Common Mistakes (And How to Avoid Them)

❌ Mistake 1: Assuming all outliers are bad and should be removed.
- Why it happens: It's tempting to just get rid of points that don't fit.
- ✅ How to avoid: Always investigate! An outlier might be a data entry error (typo), or it might be a genuinely important, unusual observation. For example, a new medical treatment might have one patient who responds incredibly well – that's an outlier, but a very important one to study!
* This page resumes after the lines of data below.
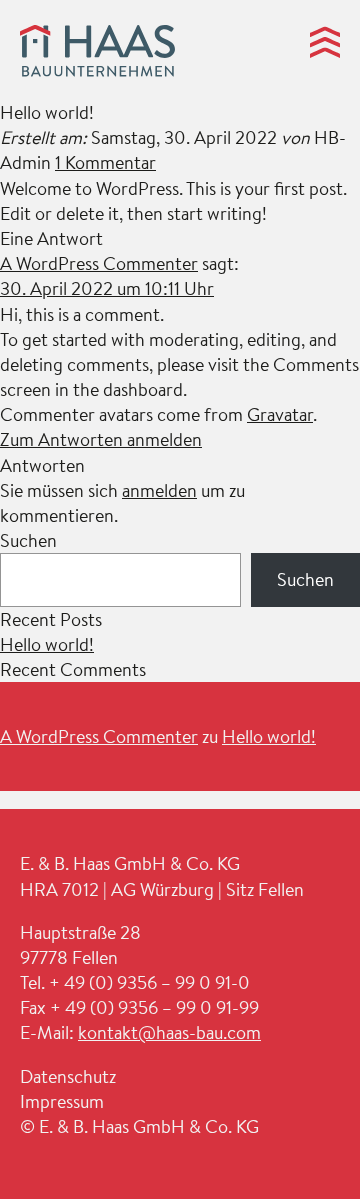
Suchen (28, 540)
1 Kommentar (105, 162)
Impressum (62, 1101)
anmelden (159, 490)
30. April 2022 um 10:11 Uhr (107, 288)
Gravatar (280, 414)
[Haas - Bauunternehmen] (97, 54)
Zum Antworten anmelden (101, 439)
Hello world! (47, 644)
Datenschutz (68, 1076)
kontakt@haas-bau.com (169, 1032)
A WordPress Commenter (99, 263)
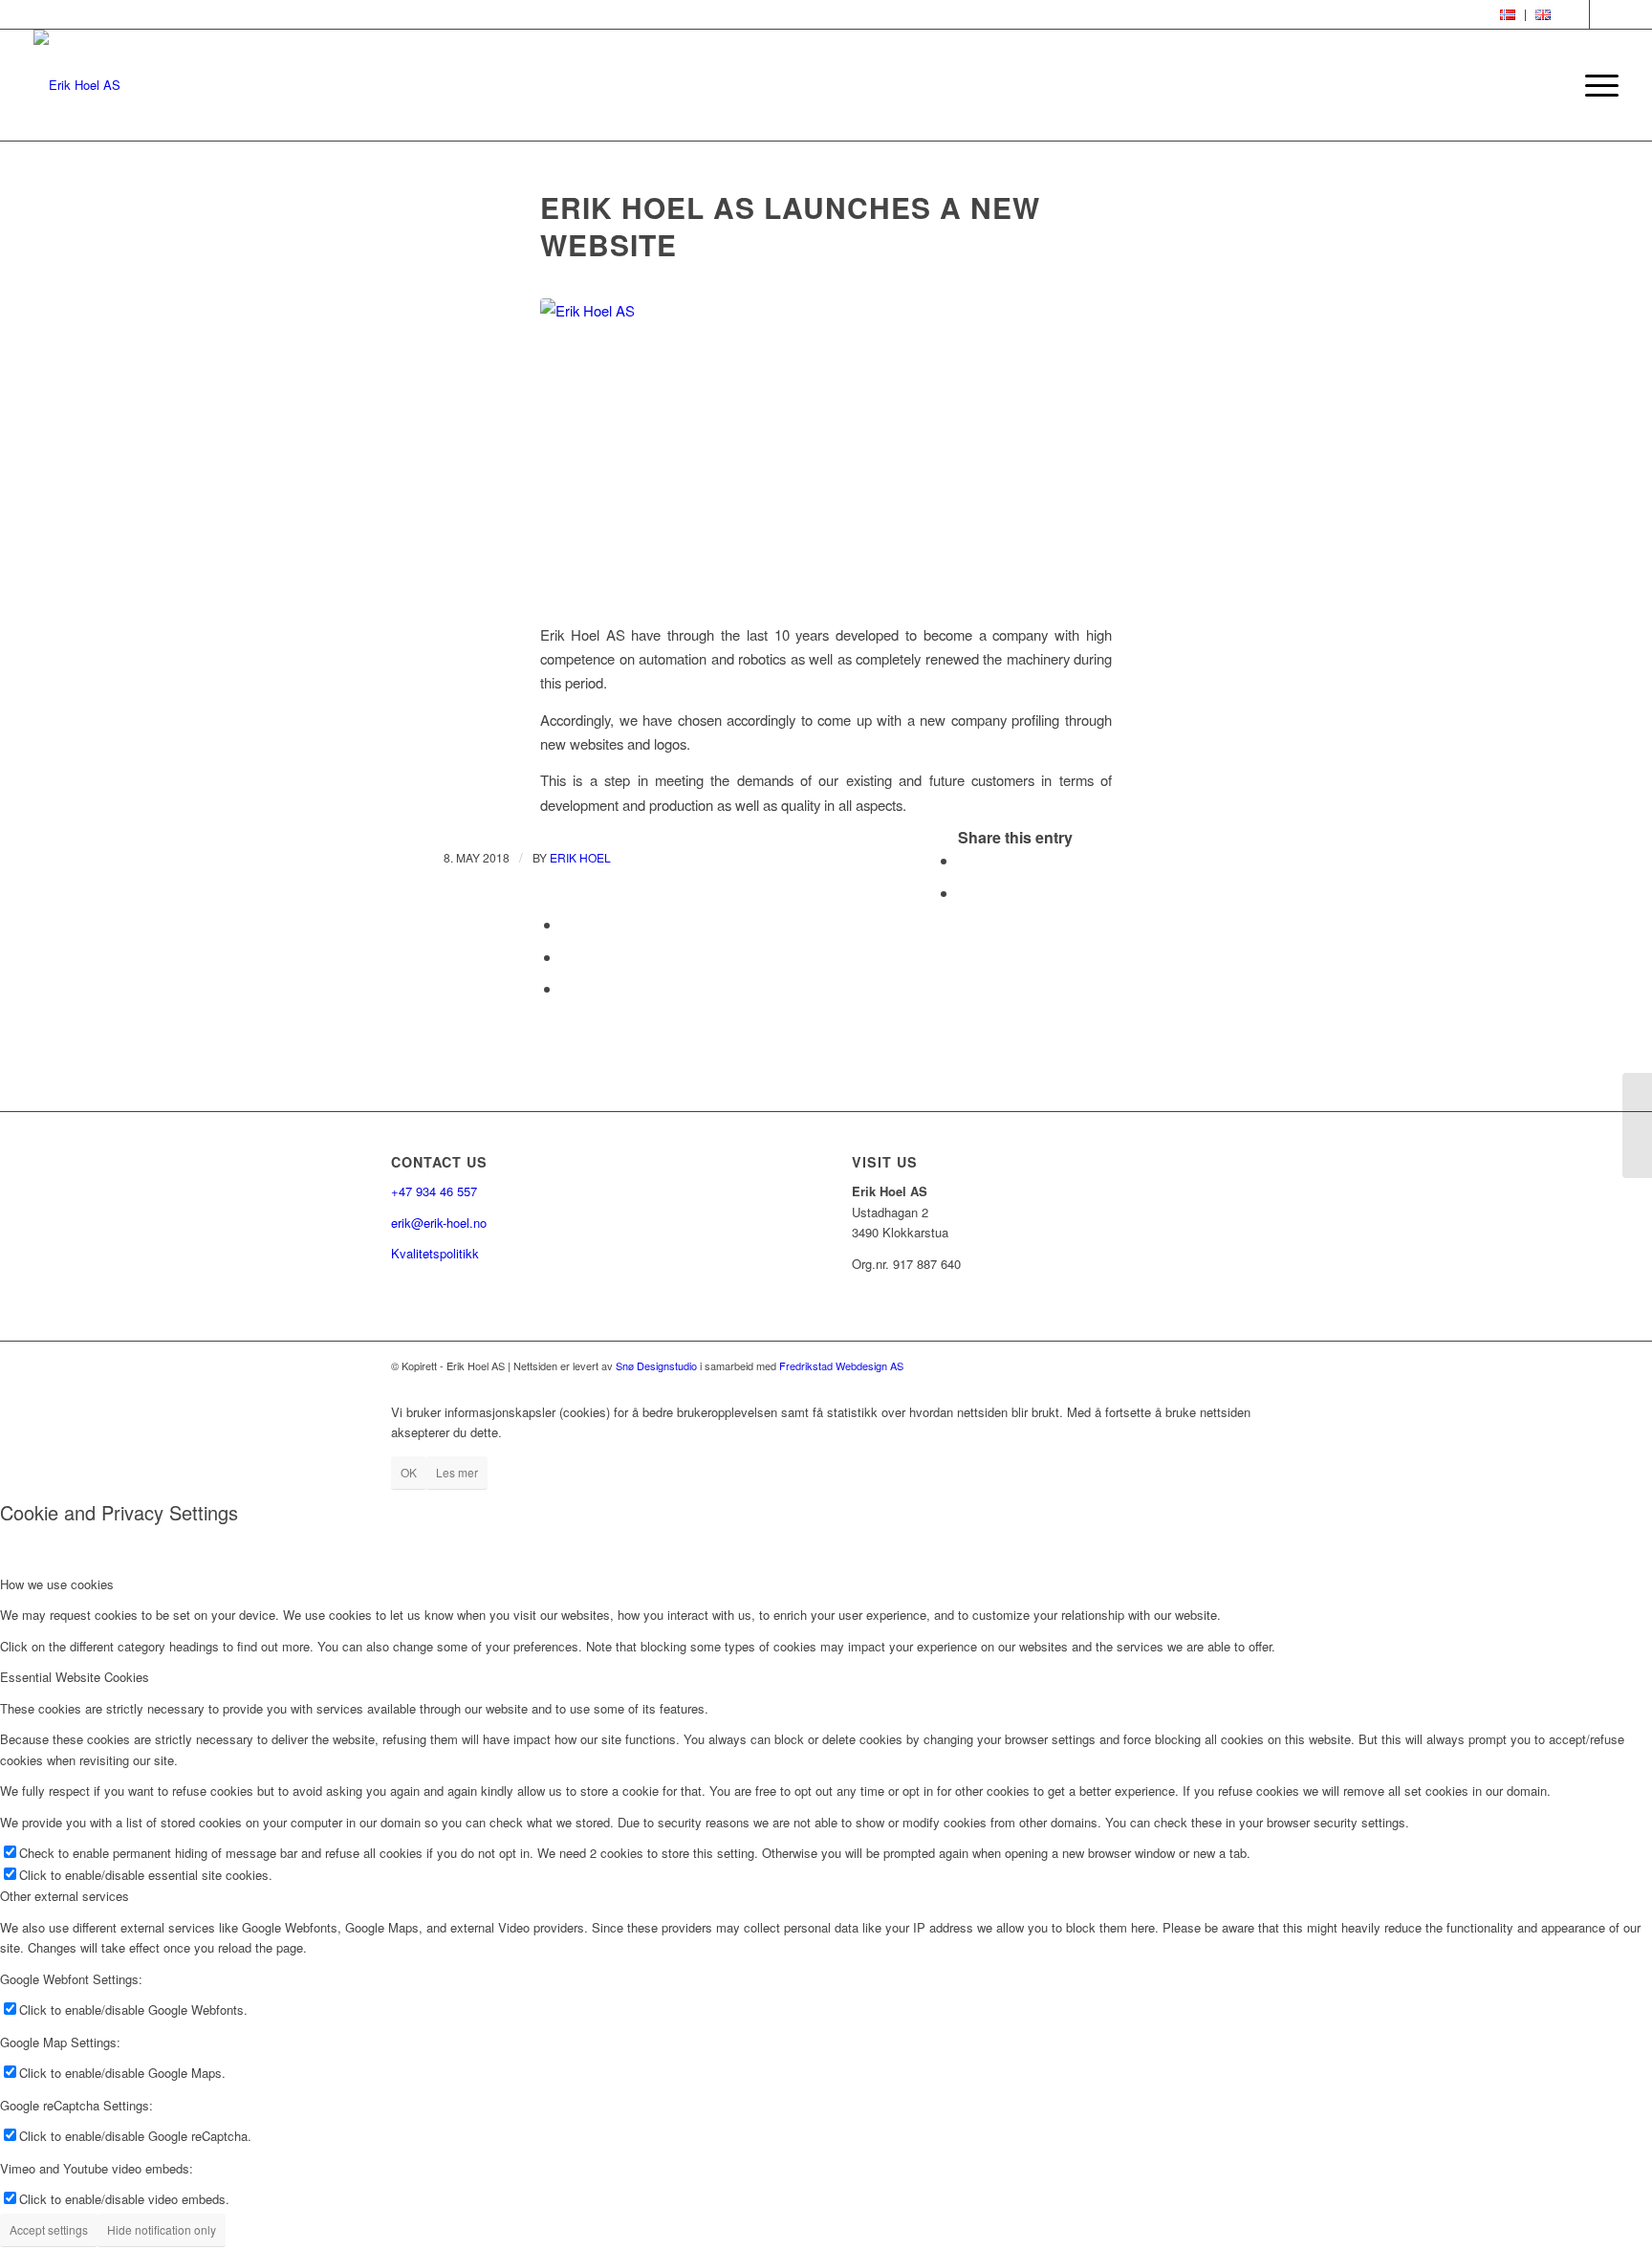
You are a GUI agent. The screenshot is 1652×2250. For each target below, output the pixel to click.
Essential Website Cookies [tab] (74, 1677)
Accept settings (49, 2229)
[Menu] (1596, 85)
Don't remove data without a good reason and always report if you did.
❌ Mistake 2: Confusing an outlier with an influential point.
- Why it happens: Both are 'unusual' data points.
- ✅ How to avoid: Remember the 'tug-of-war' analogy. An outlier is just far away in the y-direction (unusual response). An influential point is far away in the x-direction (unusual explanatory value) and pulls the line towards it. Check if removing the point significantly changes the slope of the regression line. If it does, it's influential.
❌ Mistake 3: Not checking the residual plot.
- Why it happens: Students sometimes only look at the scatterplot.
- ✅ How to avoid: Always create and examine the residual plot. Points with large residuals (the vertical distance from the point to the line) are outliers. The residual plot often makes outliers much easier to spot than on the original scatterplot.

Exam Tips

1.Always draw a scatterplot first! Visualizing the data is the easiest way to spot potential outliers or influential points.
2.When asked to identify an influential point, explain *why* it's influential (e.g., 'It has a large x-value and pulls the line towards it, significantly changing the slope').
3.If you identify an outlier, discuss its potential impact on the regression model (e.g., 'It might inflate the R-squared value' or 'It might make the slope steeper/flatter').
4.Never remove an outlier without a clear justification (like a data entry error) and always mention if you did, and how it affected your results.
5.Remember that an influential point is almost always an outlier in the x-direction (high leverage), but an outlier in the y-direction isn't necessarily influential if its x-value is close to the mean.